Nicola: The involvement of local citizens to make the festival not only an event for cinema lovers but for the entire town. All that engagement and dedication is the proof of a certain pride, in the most positive sense. 

Julia: They seem to feel a co-ownership, even if the festival is so big and fancy.

 

What can you tell about shoes?

Julia: There is this cliché about women and shoes, but in regards to fashion trends I also see many youngsters these days positioning themselves through the shoes they wear.

Nicola: While our kids are competing for the coolest and most expensive sneakers, in other parts of the world they hardly have slippers to wear. Shoes perfectly reflect the huge gap in this world between people who hardly have them and those who pay unreasonable amounts of money for one pair. In a way shoes are underestimated and at the same time overpriced.

 

In earlier days this festival always used to have one country in focus. Please suggest one country (except your home country) to shine a spotlight on in future festival editions.

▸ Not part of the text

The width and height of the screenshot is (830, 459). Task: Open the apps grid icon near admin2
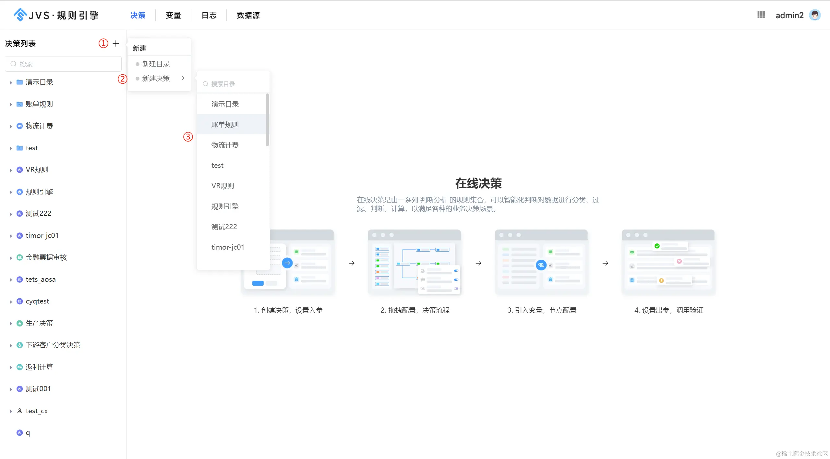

Julia: I would be interested in Latin-American; let’s have a focus on Brazil.

Nicola: Is Greenland an option? I’d love to discover productions from small, underrepresented countries. Macedonia is developing strong programmes in the field of media education; maybe we can see the results in a few years reflected in the production.

 

The films that you saw here, what do they tell you about the young people of today?

Nicola: We saw kids from different countries and backgrounds unite through one goal, like sports, or environmental issues, which is a theme on which they seem to agree that it is super important. Once more we saw how the world is very unfair in terms of resources.

 

Name one director who should at least once make or have made a children’s film in his life.

Julia: I admire the work of Sofia Coppola. Imagine her, with her particular gaze, making a family film that is shot from a child’s eye level. Another one of my heroes is Andrea Arnold, who already made brilliant films from a youth perspective. Now think about a sort of FISH TANK for even younger audiences.

Nicola: Any successful director should make at least one children’s film; it should be in the law.

 

Imagine you were a festival programmer with 100% carte blanche and no budgetary limitations. Which titles would you put on your personal programme?

Nicola: STAND BY ME (Rob Reiner) is one of my all-time-favourites, and it aged rather well.

Julia: TOMBOY (Céline Sciamma) is a brilliant film that I haven’t seen again in a long time. And when I saw UP IN THE SKY (Petter Lennstrand), a film that combines puppets and real actors, I was blown away; this film had everything that I like in cinema, and I never had seen something like this before. I would invite the director to come for a Q&A with the puppets.

 

If you were not working in film, what could have been a parallel career for you?

Julia: I would like to become a flower farmer.

Nicole: Something that has to do with physical and mental healthcare, like a psycho-therapist.

 

Do you remember a moment when you realized the audience was much smarter than you expected?

Julia: When we screened FISH TANK for high school students, one girl came up with an analysis like I never heard one before. I guess I had seen the film already 15 times, but here was this girl who had figured out a theory that we never thought of before. Sometimes kids see things completely different from how we see them.

Nicole: KOKON (Leonie Krippendorff) tells about a young girl trying to figure out whether she is in love with boys or girls. Her mother is always hanging out in the pub and there’s hardly food coming on the table. When in a class screening for kids with rather unstable social backgrounds, the moderator asked how they saw the mother’s role, they were like ‘why?’ For them it was quite normal to have an empty fridge at home and to take responsibility at the age of 12; “your mum can’t take care of you forever”. It made me realize how our perspective on a film is always subjective, based upon our own background.